- Bacaan:
☆ ☆ ☆ ☆

Rabu, 25 September 2013

Taman (tanpa) Bunga Demokrasi

Taman (tanpa) Bunga Demokrasi
Max Regus ;  Program Doktoral The International Institute of Social Studies Belanda
MEDIA INDONESIA, 24 September 2013


PARTAI berkuasa Demokrat baru saja merilis ‘kesebelasan’ capres 2014. Semua tahu partai itu jadi sorotan publik dan kejaran lembaga hukum sepanjang fase kedua kepemimpinan Presiden Susilo Bambang Yudhoyono (SBY). Karena ingin tampil beda jika dibandingkan dengan partai politik yang lainnya, Partai Demokrat sepertinya mau mengikuti tradisi konvensi partai untuk menentukan capres di Amerika Serikat. Apa mau dikata, ambisi besar Partai Demokrat untuk menghasilkan calon presiden yang populer sepertinya sangat terganggu oleh aksi Anas Urbaningrum dengan mendirikan Organisasi Pergerakan Indonesia beberapa waktu lalu.
Sulit juga ditampik bahwa proses penggembosan fondasi partai pasti terjadi dengan organisasi baru, terutama karena keterlibatan sejumlah aktor utama partai di dalamnya. Tidak terhindarkan, satu catatan penting pertama langsung diletakkan dalam konteks ini. Partai politik tidak akan pernah menghasilkan calon pemimpin politik mumpuni dengan kultur semacam itu. Mereka tidak akan pernah bisa menganggap kebangsaan dan kenegaraan sebagai payung kebersamaan yang harus dijaga dengan keteladanan politik.

☆ ☆ ☆ ☆

- Bahan Latihan:
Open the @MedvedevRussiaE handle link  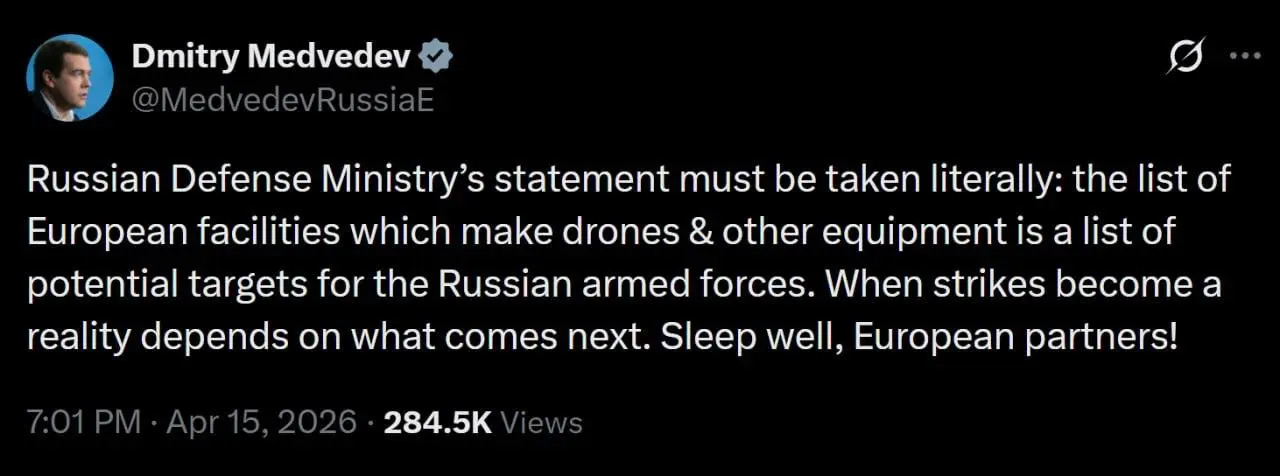282,100
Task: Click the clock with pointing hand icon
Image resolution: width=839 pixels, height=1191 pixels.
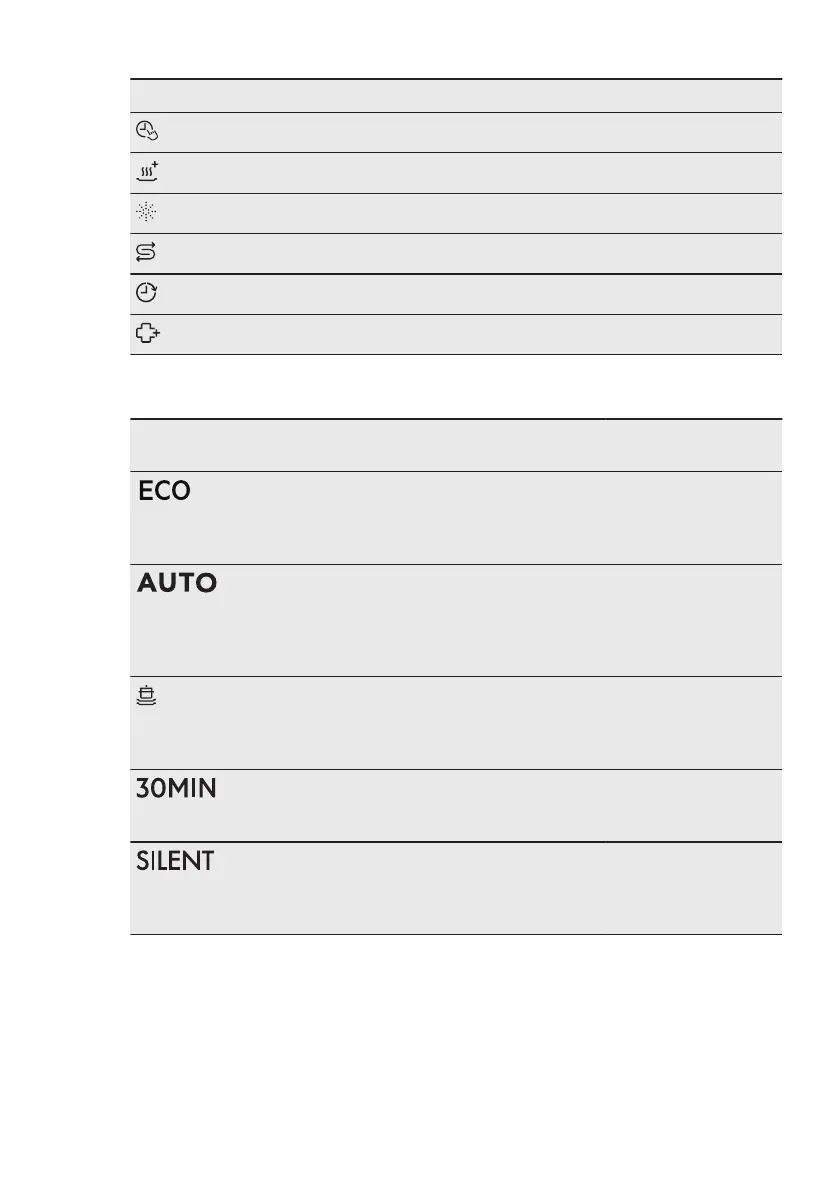Action: click(146, 132)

☆ ☆ ☆ ☆

- Petunjuk Latihan:
Lanjutkan tulisan tentang konvensi capres Partai Demokrat di atas, dimulai tepat setelah kalimat terakhirnya.

- Jawaban:
Ilusi
Urgensitas dari Editorial Media Indonesia (19/9)--Menguji Kredibilitas Presiden--akan menjadi perkara ruwet sekaligus batu ujian paling berat untuk partai berkuasa itu. Meluncurkan ajang konvensi capres sebagai program unggulan partai untuk mencari calon presiden terbaik serentak berbenturan dengan pemandangan umum yang dihasilkan para kader mereka yang menistakan proses civilisasi politik dan kekuasaan.
Yang semakin menjadi nyata ialah ambruknya kredibilitas karena kekosongan kecerdasan untuk mengelola ketegangan politik dan konflik kepentingan internal. Dari situ dapat ditarik catatan kedua yang sama berbahayanya. Negara tidak patut diserahkan kepada para penguasa yang terbukti tidak mampu menjaga soliditas partainya sendiri dengan etika dan asas kepatutan paling minimal sekalipun. Dengan cara apakah mereka dapat menjaga kelangsungan keindonesiaan?
Arus besar perubahan cara pandang politik publik yang lebih menghargai aksi konkret para pemimpin, penguasa, dan politikus akan menjadikan ajang-ajang raksana buatan parpol serentak dipandang sebagai sumber fantasi para penguasa belaka. Mereka yang ingin menyilaukan kesadaran politik rakyat dengan kebohongan-kebohongan yang busuk. Panggung politik seperti konvensi partai hanya membuktikan parpol tidak selalu koheren dengan reproduksi ke negarawanan yang dibutuhkan negeri ini. Konvensi ialah bahasa kegagalan parpol menghadirkan calon-calon pemimpin politik yang akrab dengan realitas.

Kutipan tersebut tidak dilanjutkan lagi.